Analysis of the isomeric forms of the Intermediate

Structure energies of three isomers of the Taxol intermediate

Structure	Method	Total energy	Stretch	Bend	Stretch-Bend	Torsion	Non-1,4 VDW	1,4 VDW	Dipole/Dipole
	MM2	47.8	2.8	16.5	0.4	18.2	-1.5	13.1	-1.7
	MMFF94	60.7	-	-	-	-	-	-	-
	MM2	42.7	2.6	11.3	0.3	19.7	-2.2	12.9	-2.0
	MMFF94	60.6	-	-	-	-	-	-	-
	MM2	52.5	3.3	16.8	0.4	20.1	-0.1	13.8	-1.8
	MMFF94	74.8	-	-	-	-	-	-	-

It can be seen here that Structure 7 represents a high energy conformer which is thermodynamically unfavourable and is likely a minor isomer and in contrast: the low energy structures 5 and 6 are the major isomers of interest. The main difference in energy between Structures 5 and 6 is the bend energy. Measurement of the bond angles at the carbonyl carbon illustrates the degree of strain from normality (120°). Structure 6 is calculated to have a bond angle of 120° whereas Structure 5 has an angle of 126°, which explains the higher bend energy in the structure.

Hence the atropisomer with the carbonyl down (Structure 6) is shown to be the more thermodynamically stable isomer. This is in agreement with the literaure^[5], whereby it was found that the carbonyl up structure is more energetically expensive.

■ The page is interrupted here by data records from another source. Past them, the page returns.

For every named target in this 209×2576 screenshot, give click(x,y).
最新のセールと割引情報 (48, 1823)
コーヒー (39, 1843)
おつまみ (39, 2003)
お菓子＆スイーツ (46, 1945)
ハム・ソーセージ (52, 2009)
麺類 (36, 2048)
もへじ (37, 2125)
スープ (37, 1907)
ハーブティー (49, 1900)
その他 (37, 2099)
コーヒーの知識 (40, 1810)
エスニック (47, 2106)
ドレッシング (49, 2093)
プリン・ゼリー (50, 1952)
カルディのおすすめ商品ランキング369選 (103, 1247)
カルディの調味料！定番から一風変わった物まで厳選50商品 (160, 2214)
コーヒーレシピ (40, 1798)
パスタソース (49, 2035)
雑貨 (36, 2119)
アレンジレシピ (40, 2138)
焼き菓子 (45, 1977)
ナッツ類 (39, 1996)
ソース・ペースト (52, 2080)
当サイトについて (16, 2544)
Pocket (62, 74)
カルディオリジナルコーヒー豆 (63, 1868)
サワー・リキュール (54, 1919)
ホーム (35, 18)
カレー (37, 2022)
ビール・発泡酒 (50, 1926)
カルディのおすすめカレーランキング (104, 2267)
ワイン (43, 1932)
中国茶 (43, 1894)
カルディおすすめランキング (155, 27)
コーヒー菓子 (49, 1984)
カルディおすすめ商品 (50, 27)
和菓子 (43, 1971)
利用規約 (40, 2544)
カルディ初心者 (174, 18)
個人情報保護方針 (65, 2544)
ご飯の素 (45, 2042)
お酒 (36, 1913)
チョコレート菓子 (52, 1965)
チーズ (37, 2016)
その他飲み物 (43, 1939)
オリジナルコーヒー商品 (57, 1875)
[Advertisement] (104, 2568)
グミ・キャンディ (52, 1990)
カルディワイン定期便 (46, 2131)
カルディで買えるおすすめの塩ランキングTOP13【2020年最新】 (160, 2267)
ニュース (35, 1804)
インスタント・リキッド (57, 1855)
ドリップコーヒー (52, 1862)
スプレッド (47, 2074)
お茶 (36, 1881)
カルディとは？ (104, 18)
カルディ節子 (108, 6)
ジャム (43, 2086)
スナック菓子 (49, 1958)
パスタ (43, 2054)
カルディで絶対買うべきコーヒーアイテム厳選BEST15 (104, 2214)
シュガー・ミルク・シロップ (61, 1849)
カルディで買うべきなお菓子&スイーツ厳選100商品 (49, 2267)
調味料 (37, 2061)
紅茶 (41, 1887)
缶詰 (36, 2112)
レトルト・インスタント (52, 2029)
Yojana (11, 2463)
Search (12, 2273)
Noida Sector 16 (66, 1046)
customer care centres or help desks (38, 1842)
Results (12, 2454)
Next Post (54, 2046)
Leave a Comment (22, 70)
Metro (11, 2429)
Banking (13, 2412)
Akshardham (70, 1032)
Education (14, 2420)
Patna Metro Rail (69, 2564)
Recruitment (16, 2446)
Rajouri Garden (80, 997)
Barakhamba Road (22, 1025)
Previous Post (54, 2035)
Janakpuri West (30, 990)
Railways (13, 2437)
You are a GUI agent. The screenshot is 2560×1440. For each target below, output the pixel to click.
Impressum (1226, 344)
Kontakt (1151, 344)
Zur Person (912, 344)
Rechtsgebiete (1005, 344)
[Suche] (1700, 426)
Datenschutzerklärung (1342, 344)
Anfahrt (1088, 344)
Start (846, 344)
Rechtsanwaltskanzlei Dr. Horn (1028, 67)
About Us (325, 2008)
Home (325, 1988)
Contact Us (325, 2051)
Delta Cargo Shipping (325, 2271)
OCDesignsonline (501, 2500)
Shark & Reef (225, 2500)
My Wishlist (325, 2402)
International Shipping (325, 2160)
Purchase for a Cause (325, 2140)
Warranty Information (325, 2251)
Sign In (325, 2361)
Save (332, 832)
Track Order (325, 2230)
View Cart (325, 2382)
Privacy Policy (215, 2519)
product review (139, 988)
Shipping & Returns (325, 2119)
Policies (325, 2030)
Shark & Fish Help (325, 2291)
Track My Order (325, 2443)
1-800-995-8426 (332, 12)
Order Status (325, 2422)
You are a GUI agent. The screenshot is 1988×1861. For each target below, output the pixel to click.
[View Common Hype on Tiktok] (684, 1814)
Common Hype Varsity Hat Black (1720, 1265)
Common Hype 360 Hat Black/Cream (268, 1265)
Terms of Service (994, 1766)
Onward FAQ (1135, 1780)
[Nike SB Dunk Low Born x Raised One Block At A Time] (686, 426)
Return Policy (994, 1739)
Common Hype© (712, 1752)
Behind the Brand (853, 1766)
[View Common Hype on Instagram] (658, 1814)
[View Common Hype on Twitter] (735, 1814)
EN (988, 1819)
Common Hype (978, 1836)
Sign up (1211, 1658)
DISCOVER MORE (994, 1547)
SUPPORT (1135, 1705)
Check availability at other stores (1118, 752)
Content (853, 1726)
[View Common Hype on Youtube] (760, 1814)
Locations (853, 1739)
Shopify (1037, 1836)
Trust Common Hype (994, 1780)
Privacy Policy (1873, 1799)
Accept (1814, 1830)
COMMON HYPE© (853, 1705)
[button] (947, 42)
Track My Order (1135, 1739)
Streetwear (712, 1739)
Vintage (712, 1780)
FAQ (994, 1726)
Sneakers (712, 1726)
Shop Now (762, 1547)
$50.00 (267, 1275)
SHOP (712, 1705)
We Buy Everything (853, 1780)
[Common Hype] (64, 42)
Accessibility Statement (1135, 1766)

The alkene by the bridgehead is already strained to a small degree from the ideal angle of 120°. Were the alkene to be hygrogenated to an alkane single bond, it can be calculated^[6] that the product does not have a vast change in angle between the bridgehead and the previously alkene C-C bond, instead as a result there is a large angle strain from ideal sp² geometry, and hence the hydrogenated product is unfavourable. This is the phenomenon of 'hyperstable akenes', whereby alkenes next to strained bridgeheads have a stabilisation related to the fact that hydrogenating would be an unfavourable reaction.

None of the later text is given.